In this sense, ACiM as wielded by an agent is an attempt to convert action, a leap into the void, into work, something that can be broken down and rationally pursued. This means ACiM is a rationalizing frame, as Suspended himself notes, an attempt to control a domain of uncertainty through understanding. It is also a Utopian frame, because what is a Utopia if not an imagined outcome based on manipulating the behaviors of Men, like a craftsman would to build a table? Yet it retains the ironic flaw of all Utopian thought: that the fantasy never emerges as expected, and thus remains within the realm of action, despite all the thought put into considering it as “work”.
This boils down to the “consequentialism vs. virtue ethics” debate that Suspended Reason and I have been having since late 2019, where he believes that the crux of ethics is working to ensure the proper outcomes occur, whereas I believe it’s acting from the proper inner attitude. To use his language, it is inevitable that any social project oriented around outcomes becomes “surrogated”, taken on as mere image, losing its spirit. The only way to maintain the spirit of a project is to enact it through one’s own self.
However, this critique doesn't relate to ACiM's value as a critical tool, for interpretation rather than decision-making. I will address that next.
On a more individual scale, pulling from Sadly, Porn, hermeneutics of suspicion, including ACiM, often act as a defense. A defense against what? Taking responsibility for, or even understanding, one’s desire. To return to A, any explanation is an attempt to collapse difference into a single unity, which plays out psychologically as “this was actually not a mistake, not my fault, and here’s why.” It allows the actor to evade saying “I wanted this” (they might even believe they didn't want it!), and instead provide an alternative reason, which others tend to believe, because it’s far easier for others to believe that, e.g. “I did it because I am mentally ill” than “I did it because I wanted to.”
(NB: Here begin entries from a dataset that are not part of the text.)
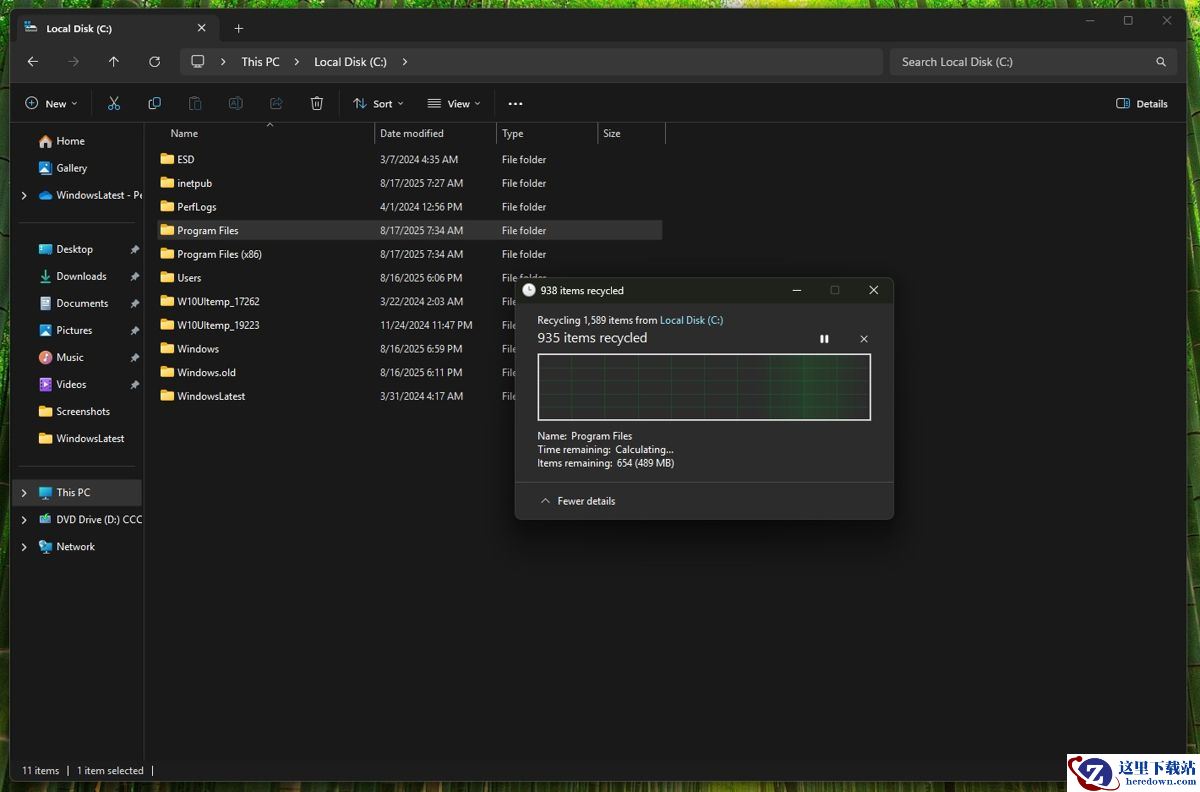Cancel the recycle operation with X
This screenshot has width=1200, height=792.
864,339
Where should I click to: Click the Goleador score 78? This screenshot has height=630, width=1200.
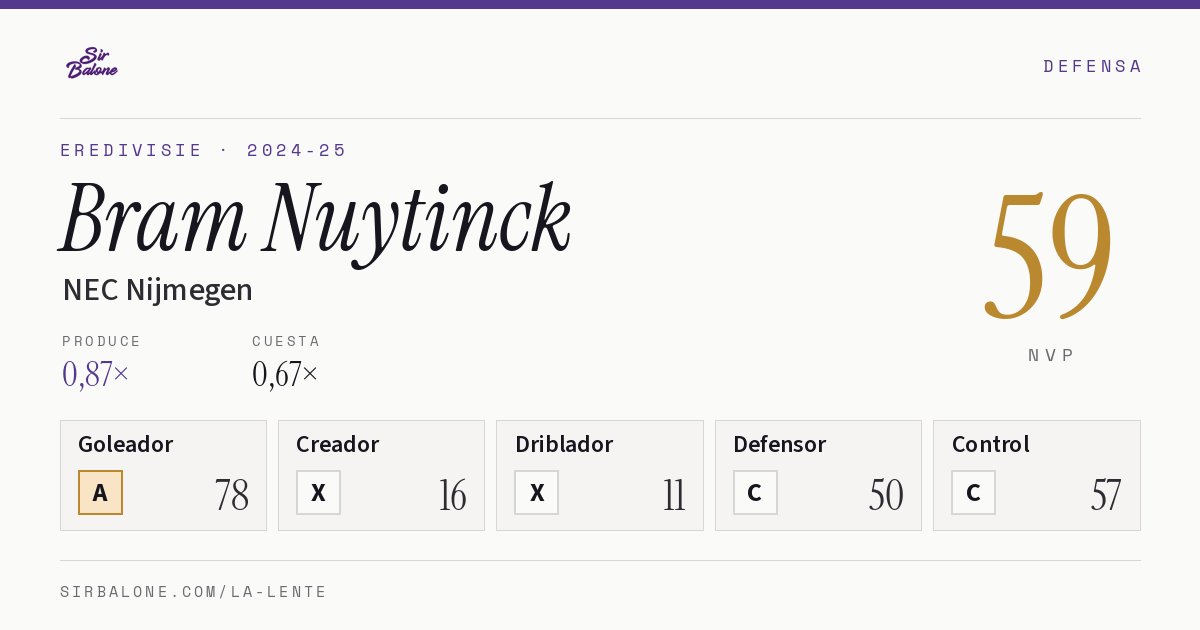coord(232,495)

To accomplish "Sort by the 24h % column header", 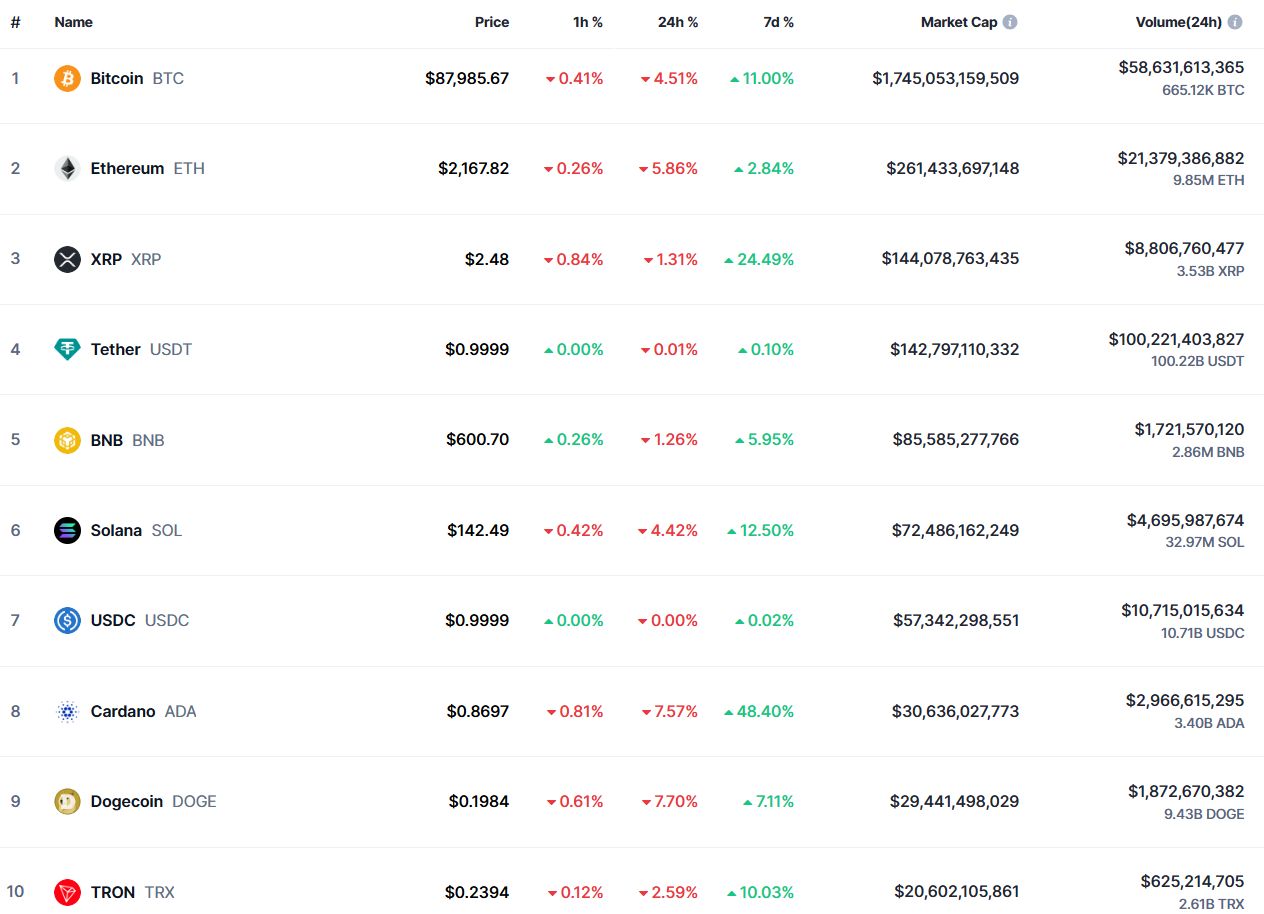I will point(677,22).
This is equally a flaw with psychoanalytic theory and with ACiM, but I fear that the use of ACiM as defense will, as I explained in my long-form blog post, act as an explanation that one can use to get around responsibility for the bad kinds of manipulative behavior. This is only a problem if one uses ACiM in their own decision-making. For an ethologist or anthropologist or other sort of observer, I see no reason not to use the frame alongside other tools that respect the stated intents of the actors, but when the triad is collapsed into a dyad, I start to worry.
That said, I think ACiM can be useful still, as a tool for reflection. If I use ACiM to “decode” a communication act I previously performed, in terms of others' desired behavioral outcomes, I end up producing knowledge about my own motivation and desire, which may have been difficult to access through other means. In practice, this is a tool I use a lot: what did I want to happen? What did I do about it? What actually happened? It's extrospective, in the sense of aiding in self-understanding through taking the perspective of an external observer in relation to one's own behavior, and that's good.
- The concept of ACiM needs to be clarified as to whether it's a literal, factual claim, or an interpretive frame.
- ACiM as interpretive frame is a hermeneutic of suspicion, a tool for “decoding” a “disguised” meaning in a text or message.
- ACiM as hermeneutic is a rationalizing frame, which produces knowledge in an attempt to maintain control over the uncertainty of human society.
- ACiM suffers from the same problem as all hermeneutics of suspicion, which is that it can be used as a defense against culpability or understanding.
- ACiM has value as an extrospective tool for self-understanding in terms of one's own desire.